Segment Start: Supplied records
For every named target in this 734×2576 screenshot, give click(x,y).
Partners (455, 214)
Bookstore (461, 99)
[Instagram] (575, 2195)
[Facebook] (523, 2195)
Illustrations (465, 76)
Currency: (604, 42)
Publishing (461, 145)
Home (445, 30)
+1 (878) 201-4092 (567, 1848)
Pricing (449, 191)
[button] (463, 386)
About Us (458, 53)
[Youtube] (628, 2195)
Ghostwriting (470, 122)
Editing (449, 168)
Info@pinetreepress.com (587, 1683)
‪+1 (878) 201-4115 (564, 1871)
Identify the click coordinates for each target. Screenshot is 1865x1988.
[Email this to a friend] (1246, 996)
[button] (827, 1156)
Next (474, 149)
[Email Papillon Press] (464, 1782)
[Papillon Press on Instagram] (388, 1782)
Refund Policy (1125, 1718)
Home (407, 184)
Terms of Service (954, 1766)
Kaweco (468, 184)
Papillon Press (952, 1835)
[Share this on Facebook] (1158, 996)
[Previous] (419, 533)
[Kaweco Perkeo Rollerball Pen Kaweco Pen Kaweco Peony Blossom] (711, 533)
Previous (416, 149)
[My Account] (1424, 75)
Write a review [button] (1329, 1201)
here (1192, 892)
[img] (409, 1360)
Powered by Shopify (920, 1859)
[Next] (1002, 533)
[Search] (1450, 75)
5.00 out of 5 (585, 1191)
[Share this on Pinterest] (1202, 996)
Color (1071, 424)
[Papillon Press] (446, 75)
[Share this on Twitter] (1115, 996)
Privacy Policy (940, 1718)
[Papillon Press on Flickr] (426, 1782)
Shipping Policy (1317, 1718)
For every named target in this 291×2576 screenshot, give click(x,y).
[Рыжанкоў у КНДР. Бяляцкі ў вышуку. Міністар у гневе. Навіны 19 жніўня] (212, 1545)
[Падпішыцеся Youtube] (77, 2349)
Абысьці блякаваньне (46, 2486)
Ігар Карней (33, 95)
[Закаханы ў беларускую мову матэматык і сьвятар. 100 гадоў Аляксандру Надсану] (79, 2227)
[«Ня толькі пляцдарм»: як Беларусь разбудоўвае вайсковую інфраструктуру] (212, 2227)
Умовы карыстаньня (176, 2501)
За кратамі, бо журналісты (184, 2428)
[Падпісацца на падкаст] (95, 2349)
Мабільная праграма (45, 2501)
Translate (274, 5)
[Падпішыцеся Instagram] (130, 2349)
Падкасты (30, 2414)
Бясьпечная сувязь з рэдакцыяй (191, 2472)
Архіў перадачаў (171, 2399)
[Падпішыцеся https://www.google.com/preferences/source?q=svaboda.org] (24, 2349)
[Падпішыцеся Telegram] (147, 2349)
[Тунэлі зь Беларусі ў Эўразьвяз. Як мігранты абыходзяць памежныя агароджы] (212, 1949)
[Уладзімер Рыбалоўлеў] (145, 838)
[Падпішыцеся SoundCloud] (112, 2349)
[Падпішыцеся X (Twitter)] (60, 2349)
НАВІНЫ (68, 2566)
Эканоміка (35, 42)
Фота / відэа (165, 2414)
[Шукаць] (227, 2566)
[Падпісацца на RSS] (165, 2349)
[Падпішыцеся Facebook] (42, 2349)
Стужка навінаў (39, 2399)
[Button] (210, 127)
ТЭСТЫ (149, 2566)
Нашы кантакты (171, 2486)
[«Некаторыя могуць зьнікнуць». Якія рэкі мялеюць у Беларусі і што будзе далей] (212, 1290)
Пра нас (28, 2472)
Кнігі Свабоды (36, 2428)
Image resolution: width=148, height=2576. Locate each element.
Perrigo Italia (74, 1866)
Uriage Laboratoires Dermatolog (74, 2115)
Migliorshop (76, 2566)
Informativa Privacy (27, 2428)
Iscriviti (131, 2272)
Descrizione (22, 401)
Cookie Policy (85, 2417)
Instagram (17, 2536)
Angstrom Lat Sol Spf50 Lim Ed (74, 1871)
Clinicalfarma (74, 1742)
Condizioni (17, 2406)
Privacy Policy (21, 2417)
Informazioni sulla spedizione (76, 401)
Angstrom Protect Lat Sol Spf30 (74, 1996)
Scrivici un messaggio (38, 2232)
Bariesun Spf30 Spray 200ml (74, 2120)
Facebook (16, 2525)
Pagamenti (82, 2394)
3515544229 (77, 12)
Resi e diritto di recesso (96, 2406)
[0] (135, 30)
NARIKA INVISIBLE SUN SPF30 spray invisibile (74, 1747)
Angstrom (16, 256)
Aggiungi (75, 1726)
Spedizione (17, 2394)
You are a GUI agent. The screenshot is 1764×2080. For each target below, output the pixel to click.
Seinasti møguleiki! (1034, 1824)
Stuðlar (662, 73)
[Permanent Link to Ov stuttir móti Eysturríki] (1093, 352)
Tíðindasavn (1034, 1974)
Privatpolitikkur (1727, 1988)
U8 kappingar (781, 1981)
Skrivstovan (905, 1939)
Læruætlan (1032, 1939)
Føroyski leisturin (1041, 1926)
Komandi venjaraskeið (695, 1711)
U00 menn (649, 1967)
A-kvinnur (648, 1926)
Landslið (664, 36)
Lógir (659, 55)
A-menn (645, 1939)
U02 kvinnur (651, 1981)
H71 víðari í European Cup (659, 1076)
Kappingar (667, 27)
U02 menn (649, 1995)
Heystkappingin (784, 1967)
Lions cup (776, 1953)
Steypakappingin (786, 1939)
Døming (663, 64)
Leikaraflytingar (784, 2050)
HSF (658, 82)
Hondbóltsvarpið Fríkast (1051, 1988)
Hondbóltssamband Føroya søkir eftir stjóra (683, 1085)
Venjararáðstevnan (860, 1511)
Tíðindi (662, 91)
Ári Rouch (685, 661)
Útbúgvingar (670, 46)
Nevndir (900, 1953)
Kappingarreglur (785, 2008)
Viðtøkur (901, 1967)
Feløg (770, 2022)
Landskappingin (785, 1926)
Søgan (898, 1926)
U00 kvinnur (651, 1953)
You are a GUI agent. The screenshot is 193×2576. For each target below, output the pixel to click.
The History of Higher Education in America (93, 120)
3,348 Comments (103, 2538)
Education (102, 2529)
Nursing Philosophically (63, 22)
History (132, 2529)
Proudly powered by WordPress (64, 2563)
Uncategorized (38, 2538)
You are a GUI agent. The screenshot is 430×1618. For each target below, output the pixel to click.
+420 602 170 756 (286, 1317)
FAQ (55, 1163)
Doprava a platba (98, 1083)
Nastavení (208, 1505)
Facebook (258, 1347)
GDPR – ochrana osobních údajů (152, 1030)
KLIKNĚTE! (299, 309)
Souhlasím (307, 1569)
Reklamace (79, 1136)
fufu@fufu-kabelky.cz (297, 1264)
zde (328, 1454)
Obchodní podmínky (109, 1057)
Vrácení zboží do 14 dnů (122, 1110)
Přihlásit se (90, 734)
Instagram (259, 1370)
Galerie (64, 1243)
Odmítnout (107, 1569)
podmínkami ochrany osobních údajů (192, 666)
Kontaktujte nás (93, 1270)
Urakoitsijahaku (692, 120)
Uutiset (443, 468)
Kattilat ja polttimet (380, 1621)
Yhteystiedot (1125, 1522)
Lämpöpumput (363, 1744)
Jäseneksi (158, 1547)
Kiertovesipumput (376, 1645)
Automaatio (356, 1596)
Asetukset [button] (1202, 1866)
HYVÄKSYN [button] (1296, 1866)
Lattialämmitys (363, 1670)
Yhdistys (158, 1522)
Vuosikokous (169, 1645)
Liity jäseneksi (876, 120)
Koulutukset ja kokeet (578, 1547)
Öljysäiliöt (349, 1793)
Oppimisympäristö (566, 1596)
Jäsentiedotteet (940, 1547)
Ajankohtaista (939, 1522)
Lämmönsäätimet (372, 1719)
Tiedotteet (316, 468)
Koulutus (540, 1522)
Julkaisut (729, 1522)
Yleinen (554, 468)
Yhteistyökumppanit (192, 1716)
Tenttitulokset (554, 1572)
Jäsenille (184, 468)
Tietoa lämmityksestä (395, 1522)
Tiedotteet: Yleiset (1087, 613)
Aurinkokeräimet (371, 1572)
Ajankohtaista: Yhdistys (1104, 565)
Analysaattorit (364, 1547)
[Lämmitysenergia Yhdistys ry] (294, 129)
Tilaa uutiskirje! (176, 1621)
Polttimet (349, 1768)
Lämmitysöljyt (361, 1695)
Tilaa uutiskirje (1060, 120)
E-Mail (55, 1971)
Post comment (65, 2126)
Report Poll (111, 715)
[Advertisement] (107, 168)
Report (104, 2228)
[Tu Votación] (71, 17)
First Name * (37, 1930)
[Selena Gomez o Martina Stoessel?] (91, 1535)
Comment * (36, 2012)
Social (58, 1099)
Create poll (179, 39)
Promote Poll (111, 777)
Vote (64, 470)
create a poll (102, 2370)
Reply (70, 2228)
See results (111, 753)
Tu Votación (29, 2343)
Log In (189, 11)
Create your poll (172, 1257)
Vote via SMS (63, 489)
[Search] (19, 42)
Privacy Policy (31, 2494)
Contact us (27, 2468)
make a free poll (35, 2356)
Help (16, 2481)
Segment End: Supplied records
Aim of the exercise
Give back, exactly as written, the stretch from the line with "About Us (458, 53)" through the line with "[Закаханы ў беларускую", and no other lines from the records above.

Exercise output
About Us (458, 53)
[Youtube] (628, 2195)
Ghostwriting (470, 122)
Editing (449, 168)
Info@pinetreepress.com (587, 1683)
‪+1 (878) 201-4115 (564, 1871)
Identify the click coordinates for each target. Screenshot is 1865x1988.
[Email this to a friend] (1246, 996)
[button] (827, 1156)
Next (474, 149)
[Email Papillon Press] (464, 1782)
[Papillon Press on Instagram] (388, 1782)
Refund Policy (1125, 1718)
Home (407, 184)
Terms of Service (954, 1766)
Kaweco (468, 184)
Papillon Press (952, 1835)
[Share this on Facebook] (1158, 996)
[Previous] (419, 533)
[Kaweco Perkeo Rollerball Pen Kaweco Pen Kaweco Peony Blossom] (711, 533)
Previous (416, 149)
[My Account] (1424, 75)
Write a review [button] (1329, 1201)
here (1192, 892)
[img] (409, 1360)
Powered by Shopify (920, 1859)
[Next] (1002, 533)
[Search] (1450, 75)
5.00 out of 5 (585, 1191)
[Share this on Pinterest] (1202, 996)
Color (1071, 424)
[Papillon Press] (446, 75)
[Share this on Twitter] (1115, 996)
Privacy Policy (940, 1718)
[Papillon Press on Flickr] (426, 1782)
Shipping Policy (1317, 1718)
For every named target in this 291×2576 screenshot, give click(x,y).
[Рыжанкоў у КНДР. Бяляцкі ў вышуку. Міністар у гневе. Навіны 19 жніўня] (212, 1545)
[Падпішыцеся Youtube] (77, 2349)
Абысьці блякаваньне (46, 2486)
Ігар Карней (33, 95)
[Закаханы ў беларускую мову матэматык і сьвятар. 100 гадоў Аляксандру Надсану] (79, 2227)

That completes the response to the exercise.